The results of our current study revealed the potential in vitro effect of artesunate, chloramphenicol, and co-trimoxazole as antifungal, in particular against Basidiobolus spp., the etiological agent of basidiobolomycosis. This is not completely new since few studies have suggested this idea and but most trials have been carried out on a clinical-based treatment course of therapy [17, 31]. Nonetheless, in vitro evaluation of antifungal drugs and sulfamethoxazole-trimethoprim against clinical isolates of Conidiobolus lamprauges has been done . Conidiobolus lamprauges is a member of the order Entomophthorales, a species phylogentically related to Basidiobolus ranarum, Basidiobolus haptosporus or Conidiobolus coronatus, the later species are agents implicated in skin and abdominal basidiobolomycosis [23, 33].
Several conventional antifungal drugs, for example, potassium iodide, co-trimoxazole, amphotericin B, ketoconazole, and itraconazole, have been tried for the treatment of entomophthoromycosis due to Conidiobolus coronatus or basidiobolomycosis due to Basidiobolus ranarum or Basidiobolus haptosporus-like fungi with variable results . Comparably, information derived from a number of investigations indicated that non-antifungal compounds supplement the action of conventional antifungal agents either through the elimination of natural resistance or through exhibiting in some way activity antagonizing certain fungal species [21, 22, 31].
These results confirm the hypothesis that co-trimoxazole has an antifungal inhibitory, as reported previously . This substantiating that folic acid blockade may be a potential antifungal target for Basidiobolus species. This report of the antifungal potential of co-trimoxazole drug against this fungal pathogen support earlier one e [15, 16]. Potassium iodide and co-trimoxazole were found to be simple and effective for basidiobolomycosis treatment . While there is no consensus, African physicians prefer to use potassium iodide or trimethoprim-sulfamethoxazole in the treatment of tropical mycosis infections caused by either Basidiobolus ranarum, Basidiobolus haptosporus or Conidiobolus coronatus or others . Experience lead some physicians to adopt septrin (trimethoprim-sulfamethoxazole) as the drug of choice in the management of entomophthorosis due to Conidiobolus coronatus . Another study suggested using the combination of itraconazole and fluconazole as an additional option for the treatment of this mycosis, acting better than sulfamethoxazole plus trimethoprim for 2 months . A case of rhinophycomycosis entomophthora was successfully treated with a combination of bacteria, potassium iodide, and steroids were reported . Clinical isolates of Conidiobolus lamprauges (entomophthoromycosis cases) showed synergistic interactions of 100% for the sulfamethoxazole-trimethoprim combination, 71% for the terbinafine-azole antifungal combination, and 29% for the terbinafine-micafungin combination. All other interactions were indifferent .
The mode of action of these three drugs is known against their conventional target organisms. It is, however, that the effect on fungi is still unknown. The inhibition of folic acid synthesis by Coccidioides posadasii has been speculated as a likely antifungal target . Saccharomyces cerevisiae in response to treatment with arsenic has revealed a complex response that influences signaling pathways, including protein kinases such as the mitogen-active protein kinase and target of the rapamycin complex 1 system . The modes of action of artesunate continue to be unclear and debatable . On the other hand, chloramphenicol is a bacteriostatic that acts via inhibiting protein synthesis. It prevents protein chain elongation by inhibiting the peptidyl transferase activity of the bacterial ribosome . However, it not known how it might affect the eukaryotic fungi.
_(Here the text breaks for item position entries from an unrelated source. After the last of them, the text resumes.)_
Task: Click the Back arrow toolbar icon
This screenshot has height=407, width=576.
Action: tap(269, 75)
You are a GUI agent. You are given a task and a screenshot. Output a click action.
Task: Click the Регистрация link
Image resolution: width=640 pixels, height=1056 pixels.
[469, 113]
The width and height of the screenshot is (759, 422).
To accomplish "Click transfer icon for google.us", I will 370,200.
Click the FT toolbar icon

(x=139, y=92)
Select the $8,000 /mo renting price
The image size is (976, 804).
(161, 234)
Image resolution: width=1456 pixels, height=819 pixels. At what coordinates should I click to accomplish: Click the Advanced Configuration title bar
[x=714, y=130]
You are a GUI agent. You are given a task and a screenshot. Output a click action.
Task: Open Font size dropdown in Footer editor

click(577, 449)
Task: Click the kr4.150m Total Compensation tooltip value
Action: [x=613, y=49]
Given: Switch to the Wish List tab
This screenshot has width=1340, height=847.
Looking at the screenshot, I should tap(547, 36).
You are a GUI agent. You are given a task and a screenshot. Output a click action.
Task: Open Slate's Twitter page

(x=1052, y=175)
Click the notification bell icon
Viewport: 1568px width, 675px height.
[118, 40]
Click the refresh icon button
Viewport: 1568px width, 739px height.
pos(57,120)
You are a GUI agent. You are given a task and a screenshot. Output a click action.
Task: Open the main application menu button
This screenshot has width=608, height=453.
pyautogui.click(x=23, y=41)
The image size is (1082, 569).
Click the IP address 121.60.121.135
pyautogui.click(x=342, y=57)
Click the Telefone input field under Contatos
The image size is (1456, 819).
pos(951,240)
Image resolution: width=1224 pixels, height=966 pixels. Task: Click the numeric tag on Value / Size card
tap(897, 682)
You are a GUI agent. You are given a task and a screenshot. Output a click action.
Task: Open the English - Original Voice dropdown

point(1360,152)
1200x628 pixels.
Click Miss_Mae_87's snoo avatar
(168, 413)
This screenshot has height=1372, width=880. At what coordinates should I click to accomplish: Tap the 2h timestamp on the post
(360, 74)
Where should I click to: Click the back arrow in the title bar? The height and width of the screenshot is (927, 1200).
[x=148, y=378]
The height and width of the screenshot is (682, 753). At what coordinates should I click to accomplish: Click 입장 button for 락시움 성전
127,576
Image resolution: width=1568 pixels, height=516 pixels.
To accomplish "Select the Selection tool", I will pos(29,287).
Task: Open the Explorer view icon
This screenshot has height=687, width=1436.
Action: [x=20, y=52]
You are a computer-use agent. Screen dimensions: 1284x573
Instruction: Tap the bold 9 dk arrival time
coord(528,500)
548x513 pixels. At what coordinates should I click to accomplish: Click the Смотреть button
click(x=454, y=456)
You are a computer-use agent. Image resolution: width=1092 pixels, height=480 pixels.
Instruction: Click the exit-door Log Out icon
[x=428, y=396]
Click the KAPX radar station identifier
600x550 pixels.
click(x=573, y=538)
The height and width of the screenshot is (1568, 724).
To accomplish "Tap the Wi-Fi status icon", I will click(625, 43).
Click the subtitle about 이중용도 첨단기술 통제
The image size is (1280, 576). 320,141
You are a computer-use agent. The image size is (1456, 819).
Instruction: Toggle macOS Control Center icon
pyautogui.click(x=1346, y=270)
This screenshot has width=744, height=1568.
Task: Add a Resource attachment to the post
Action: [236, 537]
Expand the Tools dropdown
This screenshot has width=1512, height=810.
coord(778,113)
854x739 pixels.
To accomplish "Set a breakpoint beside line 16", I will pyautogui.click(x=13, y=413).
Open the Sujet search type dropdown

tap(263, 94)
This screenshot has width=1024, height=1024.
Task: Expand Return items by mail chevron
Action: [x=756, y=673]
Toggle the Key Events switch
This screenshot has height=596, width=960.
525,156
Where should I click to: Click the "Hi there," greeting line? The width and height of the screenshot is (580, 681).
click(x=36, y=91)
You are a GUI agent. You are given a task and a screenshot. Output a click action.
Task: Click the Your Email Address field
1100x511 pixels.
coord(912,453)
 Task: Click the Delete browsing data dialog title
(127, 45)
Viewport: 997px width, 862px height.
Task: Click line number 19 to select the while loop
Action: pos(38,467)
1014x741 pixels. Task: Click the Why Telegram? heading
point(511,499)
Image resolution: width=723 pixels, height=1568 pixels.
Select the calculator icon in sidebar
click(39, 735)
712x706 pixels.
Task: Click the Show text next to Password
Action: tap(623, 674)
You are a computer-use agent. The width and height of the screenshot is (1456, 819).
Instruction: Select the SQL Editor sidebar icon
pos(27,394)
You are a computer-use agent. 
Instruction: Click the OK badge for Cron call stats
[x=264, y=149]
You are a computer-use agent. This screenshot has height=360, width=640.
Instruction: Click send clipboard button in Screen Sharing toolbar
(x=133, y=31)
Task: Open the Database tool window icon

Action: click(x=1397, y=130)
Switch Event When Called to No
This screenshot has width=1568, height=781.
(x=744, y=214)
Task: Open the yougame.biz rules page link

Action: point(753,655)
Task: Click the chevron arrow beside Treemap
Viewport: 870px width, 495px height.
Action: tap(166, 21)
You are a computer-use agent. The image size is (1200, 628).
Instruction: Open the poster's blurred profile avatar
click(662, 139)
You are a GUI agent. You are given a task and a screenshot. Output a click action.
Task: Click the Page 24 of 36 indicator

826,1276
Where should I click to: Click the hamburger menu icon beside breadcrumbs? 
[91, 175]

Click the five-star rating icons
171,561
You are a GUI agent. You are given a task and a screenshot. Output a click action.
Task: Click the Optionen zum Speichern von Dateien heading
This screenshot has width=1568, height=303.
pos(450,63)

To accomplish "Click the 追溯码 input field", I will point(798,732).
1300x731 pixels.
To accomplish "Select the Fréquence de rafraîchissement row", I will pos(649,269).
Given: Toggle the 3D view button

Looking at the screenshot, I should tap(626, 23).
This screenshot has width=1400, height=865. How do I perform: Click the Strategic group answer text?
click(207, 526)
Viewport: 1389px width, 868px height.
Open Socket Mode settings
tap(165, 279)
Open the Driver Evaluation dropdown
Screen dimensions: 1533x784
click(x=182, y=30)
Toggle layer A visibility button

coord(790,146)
Our data support the fact that artesunate is a potential antifungal as well as its primary antimalarial activity . Data have suggested the enhancement of artesunate with miconazole in antagonizing Candida’s biofilm. These refer to the potential mixture treatment of Candida albicans biofilm-related infections. The results of our current study support the use of “non-antifungal antibacterial drugs as effective against Basidiobolus strains, which support their earlier antifungal effects [18, 20]. The combined effect of artesunate + voriconazole and that of co-trimoxazole + voriconazole have significant synergic effects, p = 0.003 and p = 0.021, respectively. These are hopeful results for the treatment of GIB in humans, which need in vivo application and determining the clinical implications.
In conclusion, the results of the present study demonstrated a clear inhibitory antagonism of artesunate, co-trimoxazole, and a less significant effect in the case of chloramphenicol, against strains of Basidiobolus. These are encouraging results for the in vivo application on human or animal models. The in vivo application is necessary to be combined with standard antifungal drugs rather than a single therapy since our results have indicated a synergistic effect between co-trimoxazole and voriconazole, with a lesser effect between chloramphenicol and voriconazole, but markedly between artesunate and voriconazole. The study recommends the application of artesunate + voriconazole or co-trimoxazole + voriconazole in a clinical trial.